Nevertheless, gold has a bit of an advantage over silver as far as diversification is concerned. The latter is much more related the business cycle. When the economy is performing well, the industrial demand for this commodity is higher. Conversely, gold isn’t correlated or connected to anything. Hence, central banks have a tendency to purchase this asset to diversify the risk of holding other currencies.
Another factor of comparison between these two assets is storage costs. The investments in these commodities are linked to certain expenses, particularly referring to insurance and storage. In the event of getting stolen, precious metals cannot be traced most of the time, which is why investors usually place their holdings in secure facilities or vaults.
The need for storage and insurance imposes multiple charges, such as those for renting space, asset insurance, and transportation of the metals when purchased or sold. These costs have a significant effect on the investments in these commodities. For instance, investors would need to rent a far larger space in a vault of a million dollars worth of silver than they would need for a million dollars worth of gold.
As far as transport and storage are concerned, gold is still considered a better option.
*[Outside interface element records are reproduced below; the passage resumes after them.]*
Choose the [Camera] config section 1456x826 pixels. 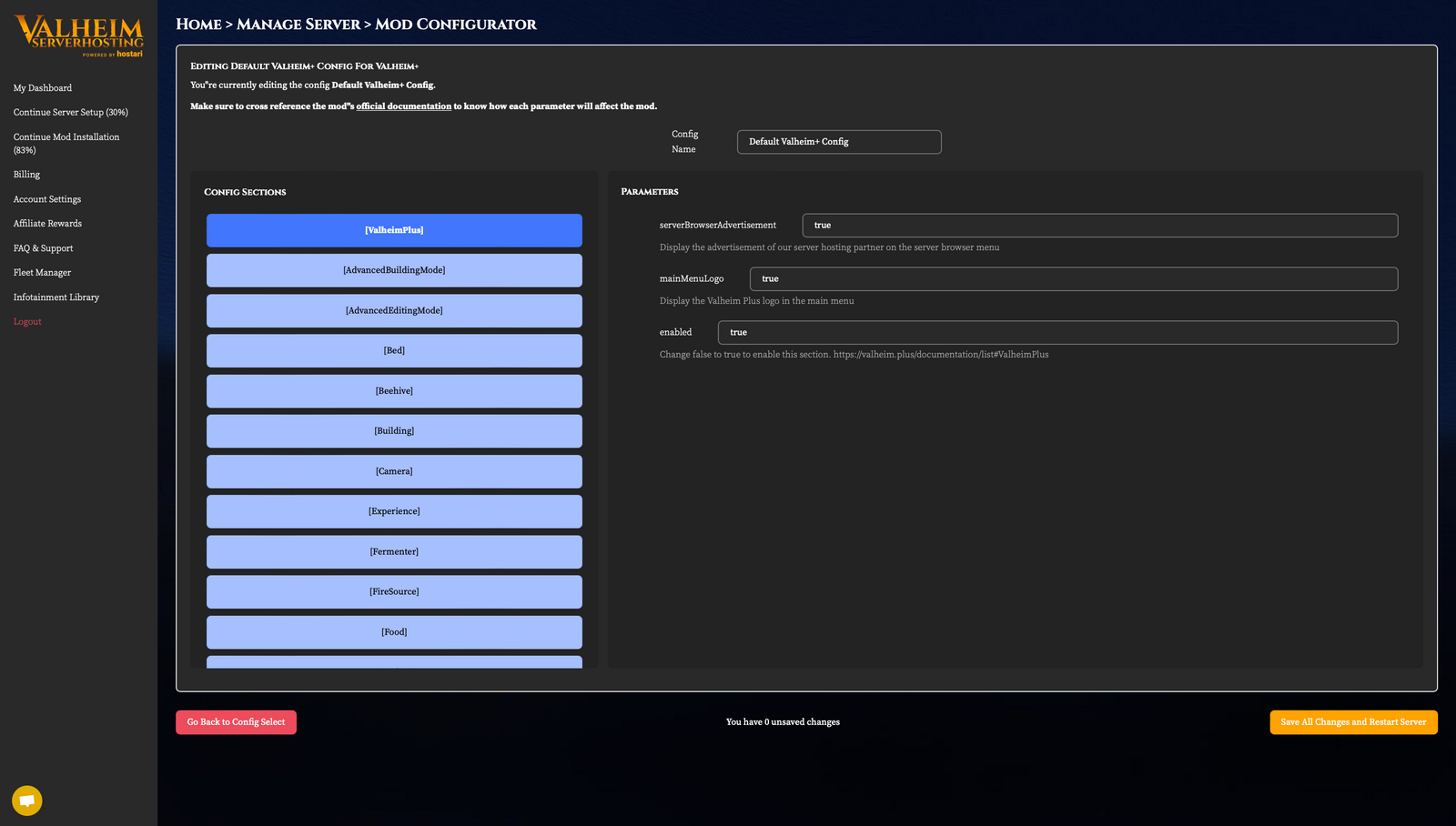[x=394, y=471]
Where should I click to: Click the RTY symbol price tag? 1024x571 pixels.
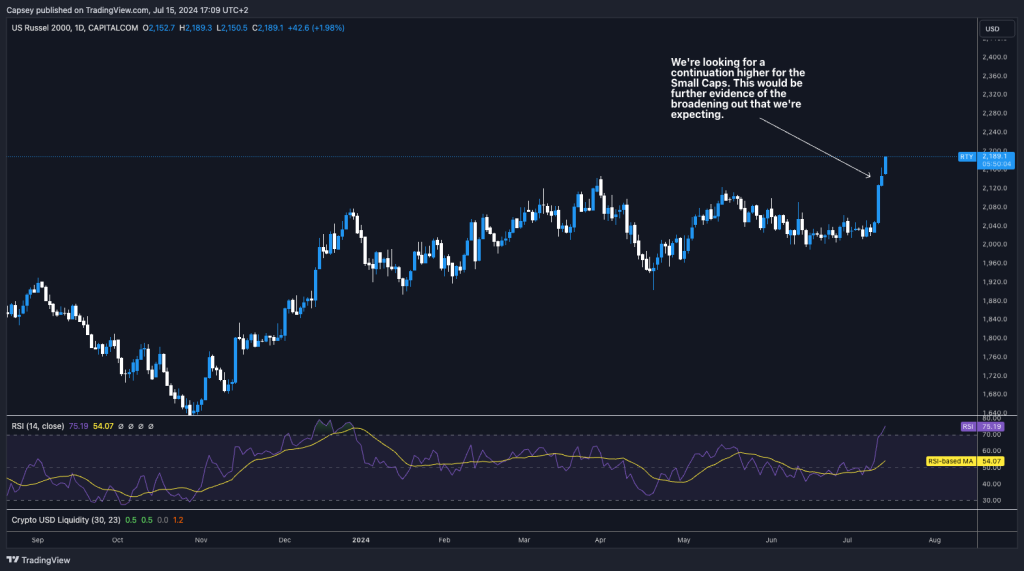(966, 157)
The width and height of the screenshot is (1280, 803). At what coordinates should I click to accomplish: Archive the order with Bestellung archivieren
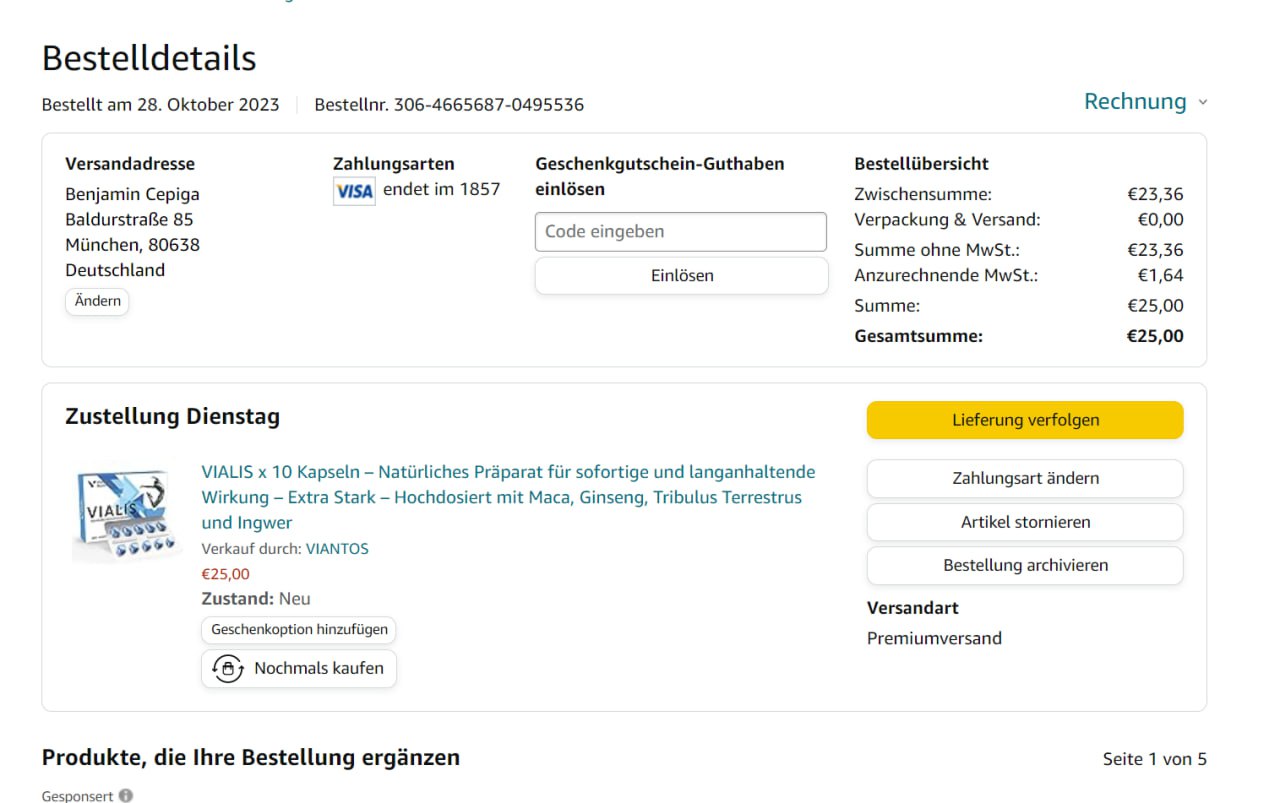(1025, 565)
In contrast, investors who purchase these commodities through mutual funds and ETFs won’t think of these differences as a problem, given annual fund expenses are low. For example, the annual expenses of such ETFs are about 0.4% and 0.5%.
Gold takes up less storage space than silver, is lighter and less costly to store, as well as resistant to tarnishing. Bars and coins made of the latter have to be stored in a dry place to avoid exposure to the weather elements.
Whichever metal you choose, make sure it suits your portfolio!